I need the lines below from the one with "Book (166, 52)" down to the one with "Performance API (284, 123)" reproduced exactly, both ends included, and nothing else.
────────────────
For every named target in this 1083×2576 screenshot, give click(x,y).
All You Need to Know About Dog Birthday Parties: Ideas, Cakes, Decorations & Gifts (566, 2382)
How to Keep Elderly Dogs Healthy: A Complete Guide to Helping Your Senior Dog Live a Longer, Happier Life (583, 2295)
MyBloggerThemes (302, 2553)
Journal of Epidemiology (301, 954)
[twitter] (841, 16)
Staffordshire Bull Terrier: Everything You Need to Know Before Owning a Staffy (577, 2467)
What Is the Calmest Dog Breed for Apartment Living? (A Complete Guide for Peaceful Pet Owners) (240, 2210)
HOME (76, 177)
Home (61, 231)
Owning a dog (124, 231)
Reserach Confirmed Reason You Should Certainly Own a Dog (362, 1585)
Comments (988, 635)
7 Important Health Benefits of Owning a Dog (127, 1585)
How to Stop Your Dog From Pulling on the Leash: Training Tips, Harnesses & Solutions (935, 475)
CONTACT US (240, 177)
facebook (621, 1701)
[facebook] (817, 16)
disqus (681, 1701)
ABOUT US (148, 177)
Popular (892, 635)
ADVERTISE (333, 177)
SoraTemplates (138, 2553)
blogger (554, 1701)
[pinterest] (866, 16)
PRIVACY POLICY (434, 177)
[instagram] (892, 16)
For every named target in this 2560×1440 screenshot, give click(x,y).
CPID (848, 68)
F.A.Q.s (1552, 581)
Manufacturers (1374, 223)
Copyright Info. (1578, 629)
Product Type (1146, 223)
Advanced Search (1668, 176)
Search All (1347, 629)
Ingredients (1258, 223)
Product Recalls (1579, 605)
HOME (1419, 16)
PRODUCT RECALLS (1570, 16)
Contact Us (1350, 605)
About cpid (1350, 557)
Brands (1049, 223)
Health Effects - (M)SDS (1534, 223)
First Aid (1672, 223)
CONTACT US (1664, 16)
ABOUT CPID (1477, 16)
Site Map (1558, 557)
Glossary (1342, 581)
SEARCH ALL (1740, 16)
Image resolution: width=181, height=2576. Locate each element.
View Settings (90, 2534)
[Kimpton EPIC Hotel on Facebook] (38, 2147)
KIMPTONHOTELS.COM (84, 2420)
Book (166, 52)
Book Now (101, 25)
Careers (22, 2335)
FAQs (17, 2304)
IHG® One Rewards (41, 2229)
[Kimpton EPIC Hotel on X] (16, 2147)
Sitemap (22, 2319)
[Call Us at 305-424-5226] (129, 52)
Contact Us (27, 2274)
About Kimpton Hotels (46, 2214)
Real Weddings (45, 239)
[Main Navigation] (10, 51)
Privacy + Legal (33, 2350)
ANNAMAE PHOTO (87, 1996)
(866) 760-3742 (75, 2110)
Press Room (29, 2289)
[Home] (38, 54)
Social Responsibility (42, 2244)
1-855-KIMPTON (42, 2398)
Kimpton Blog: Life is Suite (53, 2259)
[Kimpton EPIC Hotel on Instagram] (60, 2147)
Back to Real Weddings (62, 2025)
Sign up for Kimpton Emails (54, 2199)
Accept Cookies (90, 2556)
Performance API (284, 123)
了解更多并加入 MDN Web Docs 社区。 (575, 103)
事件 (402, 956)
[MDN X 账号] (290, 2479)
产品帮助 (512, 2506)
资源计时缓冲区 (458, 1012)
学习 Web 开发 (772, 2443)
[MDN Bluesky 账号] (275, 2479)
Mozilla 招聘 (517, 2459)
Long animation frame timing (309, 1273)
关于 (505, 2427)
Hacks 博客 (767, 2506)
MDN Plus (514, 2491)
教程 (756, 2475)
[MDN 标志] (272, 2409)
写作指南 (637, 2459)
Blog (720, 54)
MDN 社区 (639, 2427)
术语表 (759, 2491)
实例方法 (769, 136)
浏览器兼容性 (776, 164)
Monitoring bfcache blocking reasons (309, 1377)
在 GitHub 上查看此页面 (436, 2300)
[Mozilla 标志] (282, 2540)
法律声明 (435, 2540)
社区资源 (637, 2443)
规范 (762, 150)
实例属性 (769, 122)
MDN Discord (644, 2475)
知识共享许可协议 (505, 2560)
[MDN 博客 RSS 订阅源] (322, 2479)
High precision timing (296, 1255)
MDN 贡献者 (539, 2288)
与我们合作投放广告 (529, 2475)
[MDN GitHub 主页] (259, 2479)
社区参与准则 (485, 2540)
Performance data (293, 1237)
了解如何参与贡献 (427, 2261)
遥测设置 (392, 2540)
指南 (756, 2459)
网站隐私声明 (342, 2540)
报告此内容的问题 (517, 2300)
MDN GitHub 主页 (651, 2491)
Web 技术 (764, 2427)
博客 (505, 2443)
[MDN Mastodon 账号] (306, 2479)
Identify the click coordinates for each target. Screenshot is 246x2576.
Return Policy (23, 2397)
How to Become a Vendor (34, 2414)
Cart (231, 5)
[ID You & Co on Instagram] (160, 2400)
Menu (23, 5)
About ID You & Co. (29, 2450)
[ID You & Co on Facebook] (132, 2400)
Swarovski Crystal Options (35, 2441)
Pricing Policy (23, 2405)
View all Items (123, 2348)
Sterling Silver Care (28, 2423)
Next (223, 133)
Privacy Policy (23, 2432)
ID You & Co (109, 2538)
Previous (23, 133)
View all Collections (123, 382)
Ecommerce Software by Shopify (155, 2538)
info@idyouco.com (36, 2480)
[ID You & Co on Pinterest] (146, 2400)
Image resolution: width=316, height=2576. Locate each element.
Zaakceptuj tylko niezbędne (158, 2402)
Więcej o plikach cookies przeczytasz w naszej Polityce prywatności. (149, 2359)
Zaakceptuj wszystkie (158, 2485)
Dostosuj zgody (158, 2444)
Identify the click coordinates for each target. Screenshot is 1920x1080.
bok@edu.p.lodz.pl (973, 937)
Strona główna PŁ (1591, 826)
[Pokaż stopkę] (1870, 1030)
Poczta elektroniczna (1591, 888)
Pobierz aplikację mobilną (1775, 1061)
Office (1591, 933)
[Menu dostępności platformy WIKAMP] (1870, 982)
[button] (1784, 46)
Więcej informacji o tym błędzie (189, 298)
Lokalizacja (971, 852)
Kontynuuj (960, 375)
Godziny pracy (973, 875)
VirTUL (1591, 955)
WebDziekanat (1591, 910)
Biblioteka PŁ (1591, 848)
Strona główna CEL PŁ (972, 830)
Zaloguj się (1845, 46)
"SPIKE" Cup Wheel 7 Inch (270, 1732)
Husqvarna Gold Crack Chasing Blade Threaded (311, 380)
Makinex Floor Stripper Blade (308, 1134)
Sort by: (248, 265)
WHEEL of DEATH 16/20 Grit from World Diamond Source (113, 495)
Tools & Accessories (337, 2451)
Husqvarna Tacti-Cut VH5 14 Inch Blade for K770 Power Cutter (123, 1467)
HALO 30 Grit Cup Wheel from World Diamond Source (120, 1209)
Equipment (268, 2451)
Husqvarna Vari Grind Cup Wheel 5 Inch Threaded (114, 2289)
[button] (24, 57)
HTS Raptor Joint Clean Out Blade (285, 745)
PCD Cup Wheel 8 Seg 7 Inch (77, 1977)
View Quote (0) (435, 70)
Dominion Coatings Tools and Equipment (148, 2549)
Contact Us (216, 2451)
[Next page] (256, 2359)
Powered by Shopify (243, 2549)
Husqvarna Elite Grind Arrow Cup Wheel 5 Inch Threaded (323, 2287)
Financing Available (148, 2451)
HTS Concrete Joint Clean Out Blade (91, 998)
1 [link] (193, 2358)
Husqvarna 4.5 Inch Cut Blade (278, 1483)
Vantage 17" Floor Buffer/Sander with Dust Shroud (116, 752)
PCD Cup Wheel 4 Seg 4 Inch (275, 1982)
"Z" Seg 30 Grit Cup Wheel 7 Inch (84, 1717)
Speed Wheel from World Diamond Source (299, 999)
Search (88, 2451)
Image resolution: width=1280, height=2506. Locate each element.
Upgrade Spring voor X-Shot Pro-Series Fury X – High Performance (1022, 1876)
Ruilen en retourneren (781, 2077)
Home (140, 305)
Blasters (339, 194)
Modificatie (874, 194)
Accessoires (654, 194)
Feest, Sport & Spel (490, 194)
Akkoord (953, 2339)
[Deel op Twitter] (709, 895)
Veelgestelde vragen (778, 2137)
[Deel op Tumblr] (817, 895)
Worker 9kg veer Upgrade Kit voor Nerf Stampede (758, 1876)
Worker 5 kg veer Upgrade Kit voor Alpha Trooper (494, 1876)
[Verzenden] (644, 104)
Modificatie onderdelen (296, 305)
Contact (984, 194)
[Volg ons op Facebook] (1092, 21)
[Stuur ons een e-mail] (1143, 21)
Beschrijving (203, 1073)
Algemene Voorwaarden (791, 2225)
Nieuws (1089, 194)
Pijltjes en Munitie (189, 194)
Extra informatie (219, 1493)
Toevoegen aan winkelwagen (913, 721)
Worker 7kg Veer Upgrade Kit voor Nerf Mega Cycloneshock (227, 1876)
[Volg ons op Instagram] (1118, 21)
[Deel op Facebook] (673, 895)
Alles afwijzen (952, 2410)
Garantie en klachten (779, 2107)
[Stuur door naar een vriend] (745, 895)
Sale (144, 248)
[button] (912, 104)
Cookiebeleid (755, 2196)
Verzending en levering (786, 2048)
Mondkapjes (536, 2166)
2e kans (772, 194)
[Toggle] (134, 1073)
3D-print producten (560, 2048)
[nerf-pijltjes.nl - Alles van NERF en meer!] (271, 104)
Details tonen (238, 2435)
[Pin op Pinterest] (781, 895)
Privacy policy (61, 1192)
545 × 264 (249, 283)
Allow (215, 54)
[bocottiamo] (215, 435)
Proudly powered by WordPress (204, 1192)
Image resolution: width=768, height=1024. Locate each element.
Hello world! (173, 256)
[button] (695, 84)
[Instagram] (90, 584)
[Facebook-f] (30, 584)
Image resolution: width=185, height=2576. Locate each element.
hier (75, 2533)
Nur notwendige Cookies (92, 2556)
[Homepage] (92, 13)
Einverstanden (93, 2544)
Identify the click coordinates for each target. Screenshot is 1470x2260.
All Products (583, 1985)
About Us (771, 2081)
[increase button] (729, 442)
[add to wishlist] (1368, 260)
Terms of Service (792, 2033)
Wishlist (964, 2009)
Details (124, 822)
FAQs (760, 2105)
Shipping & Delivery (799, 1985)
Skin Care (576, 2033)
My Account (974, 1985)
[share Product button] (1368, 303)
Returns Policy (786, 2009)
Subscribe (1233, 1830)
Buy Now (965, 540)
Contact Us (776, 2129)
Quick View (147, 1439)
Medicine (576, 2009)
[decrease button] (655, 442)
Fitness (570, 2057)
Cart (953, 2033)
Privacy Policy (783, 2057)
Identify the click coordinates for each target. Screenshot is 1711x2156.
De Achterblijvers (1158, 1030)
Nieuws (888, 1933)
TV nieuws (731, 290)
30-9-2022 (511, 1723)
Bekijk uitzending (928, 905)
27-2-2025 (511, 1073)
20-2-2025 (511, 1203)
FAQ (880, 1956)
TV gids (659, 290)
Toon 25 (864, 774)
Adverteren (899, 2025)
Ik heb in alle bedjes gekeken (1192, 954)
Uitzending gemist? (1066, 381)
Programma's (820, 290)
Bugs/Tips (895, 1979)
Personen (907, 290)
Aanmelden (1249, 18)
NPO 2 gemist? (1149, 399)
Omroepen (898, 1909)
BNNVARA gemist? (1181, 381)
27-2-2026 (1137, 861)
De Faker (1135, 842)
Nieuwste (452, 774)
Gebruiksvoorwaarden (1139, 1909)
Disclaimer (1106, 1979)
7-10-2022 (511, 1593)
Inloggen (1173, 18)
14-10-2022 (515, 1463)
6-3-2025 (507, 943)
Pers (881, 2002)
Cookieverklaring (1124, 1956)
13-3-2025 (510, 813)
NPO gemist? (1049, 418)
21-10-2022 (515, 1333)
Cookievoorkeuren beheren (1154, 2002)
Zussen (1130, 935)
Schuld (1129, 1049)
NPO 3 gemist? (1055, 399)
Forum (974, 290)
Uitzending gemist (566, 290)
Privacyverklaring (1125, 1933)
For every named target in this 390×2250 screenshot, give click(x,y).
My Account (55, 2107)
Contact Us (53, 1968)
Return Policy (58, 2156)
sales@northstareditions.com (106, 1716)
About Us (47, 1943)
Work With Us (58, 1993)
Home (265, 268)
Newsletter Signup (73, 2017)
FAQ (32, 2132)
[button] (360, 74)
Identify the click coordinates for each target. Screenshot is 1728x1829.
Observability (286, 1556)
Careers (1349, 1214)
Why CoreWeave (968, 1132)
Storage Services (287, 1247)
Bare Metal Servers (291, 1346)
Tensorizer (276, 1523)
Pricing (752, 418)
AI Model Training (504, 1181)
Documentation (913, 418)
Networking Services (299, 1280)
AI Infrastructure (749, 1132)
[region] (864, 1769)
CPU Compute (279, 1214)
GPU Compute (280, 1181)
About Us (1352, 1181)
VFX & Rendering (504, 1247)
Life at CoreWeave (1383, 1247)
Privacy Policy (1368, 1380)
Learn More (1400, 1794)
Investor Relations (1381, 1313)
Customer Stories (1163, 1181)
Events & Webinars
────────────────
--- FINAL ANSWER ---
Book (166, 52)
Book Now (101, 25)
Careers (22, 2335)
FAQs (17, 2304)
IHG® One Rewards (41, 2229)
[Kimpton EPIC Hotel on X] (16, 2147)
Sitemap (22, 2319)
[Call Us at 305-424-5226] (129, 52)
Contact Us (27, 2274)
About Kimpton Hotels (46, 2214)
Real Weddings (45, 239)
[Main Navigation] (10, 51)
Privacy + Legal (33, 2350)
ANNAMAE PHOTO (87, 1996)
(866) 760-3742 (75, 2110)
Press Room (29, 2289)
[Home] (38, 54)
Social Responsibility (42, 2244)
1-855-KIMPTON (42, 2398)
Kimpton Blog: Life is Suite (53, 2259)
[Kimpton EPIC Hotel on Instagram] (60, 2147)
Back to Real Weddings (62, 2025)
Sign up for Kimpton Emails (54, 2199)
Accept Cookies (90, 2556)
Performance API (284, 123)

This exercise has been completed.